*** Opening Available data ***

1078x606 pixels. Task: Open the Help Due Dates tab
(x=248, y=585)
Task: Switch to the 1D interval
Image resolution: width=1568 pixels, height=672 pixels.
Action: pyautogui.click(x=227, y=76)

*** Closing Available data ***

• **Your objective**:
A verbatim copy of all the records is required. Write it out in full.

• **Task solution**:
1078x606 pixels. Task: Open the Help Due Dates tab
(x=248, y=585)
Task: Switch to the 1D interval
Image resolution: width=1568 pixels, height=672 pixels.
Action: pyautogui.click(x=227, y=76)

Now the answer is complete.